I’m reminded of that superstition today by the absurd overvaluation of intelligence and educational credentials of the Democrats. Of course, as Heather MacDonald points out it’s always possible to go too far in the other direction, but I’m inclined to agree with Charles Murray that sheer intelligence is not only not a qualification for the highest office in the land, it may be a positive disqualification. Just look at Jimmy Carter! Yet having failed to undermine the candidacy of Sarah Palin on moral grounds, the Obamaniacs and their allies in the media are now going after her on intellectual grounds — in particular her incomprehensible answers to the even more incomprehensible questions of Katie Couric. Now Fareed Zakaria thinks it clever to pretend that he wants someone to "please put Sarah Palin out of her agony."

You’d think these people could remember that they’ve tried this before. On the same page on which Howard Kurtz tells his readers of what a mess Governor Palin made of the Couric interview, he notes with disapproval that Paul Begala was unrepentant about having described the current president as a "high-functioning moron." Now President Bush isn’t running for anything this year. Such absurdly hyperbolical insults have become a mere tic, a habit that they can’t break for those on the left — which is why, as Mr Begala told Mr Kurtz, "You cannot imagine the positive feedback I've gotten." Oh yes I can! He acts as though the rest of us haven’t been reading the bumper stickers for the last eight years. He wouldn’t have said it if he wasn’t getting a lot of positive feedback.

But that’s just the trouble: the Begalas of the world have cried wolf too often and too frivolously. The force of the complaint, even if it were true, has been dulled by sheer repetition. It’s the same with their promiscuous and bogus charges of "lying" against the President. Now that they’re trying out the same accusations against Senator McCain, they’re finding it harder and harder to get any traction out of it. People may or may not believe that either President Bush or Senator McCain have in fact lied about something, but they are most unlikely to connect that belief, one way or another, with such charges from their political opponents. They’ve heard them too often before. So with Sarah Palin’s intelligence.

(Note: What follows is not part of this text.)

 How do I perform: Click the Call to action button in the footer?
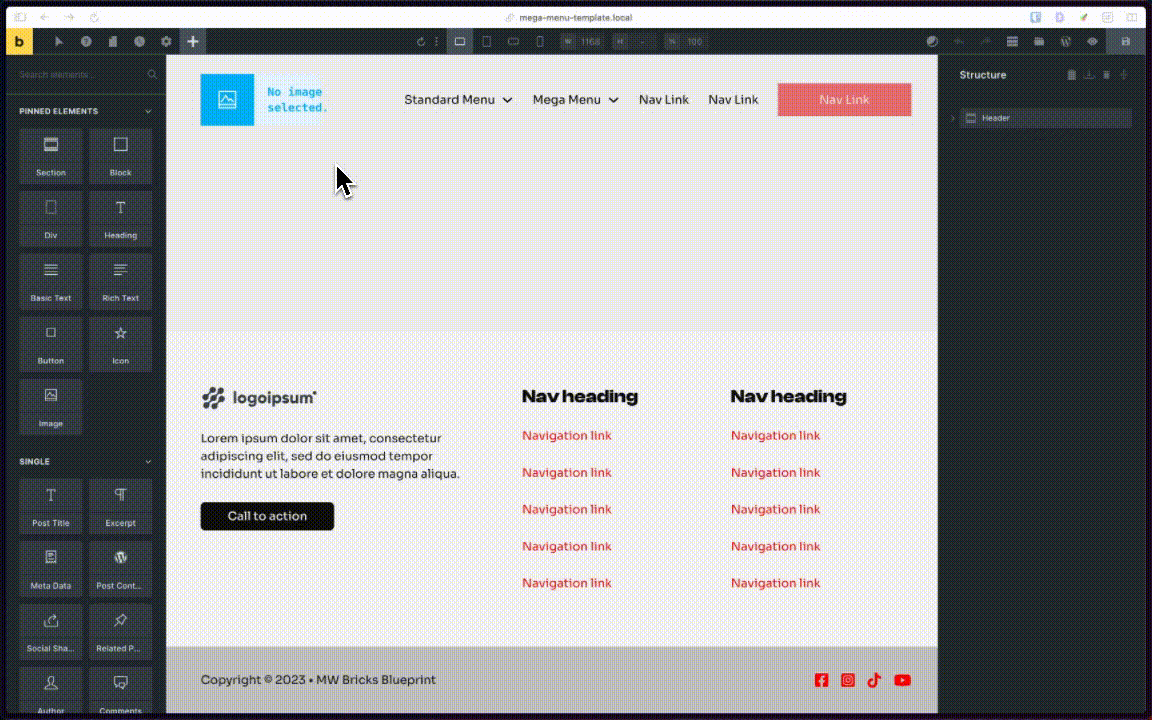[267, 516]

She may be as thick as two short planks, as Princess Diana once said of herself, but no one not already disposed to believe so is likely to be persuaded of the fact by people for whom it is second nature to cast aspersions on the intelligence of Republicans.

Doubtless such people really do believe in their own superior intelligence, and that of the politicians who think as they do, but it’s pretty hard to point to any time in the past when Americans — as opposed to Britons — have been impressed by that argument, even if they thought it were true.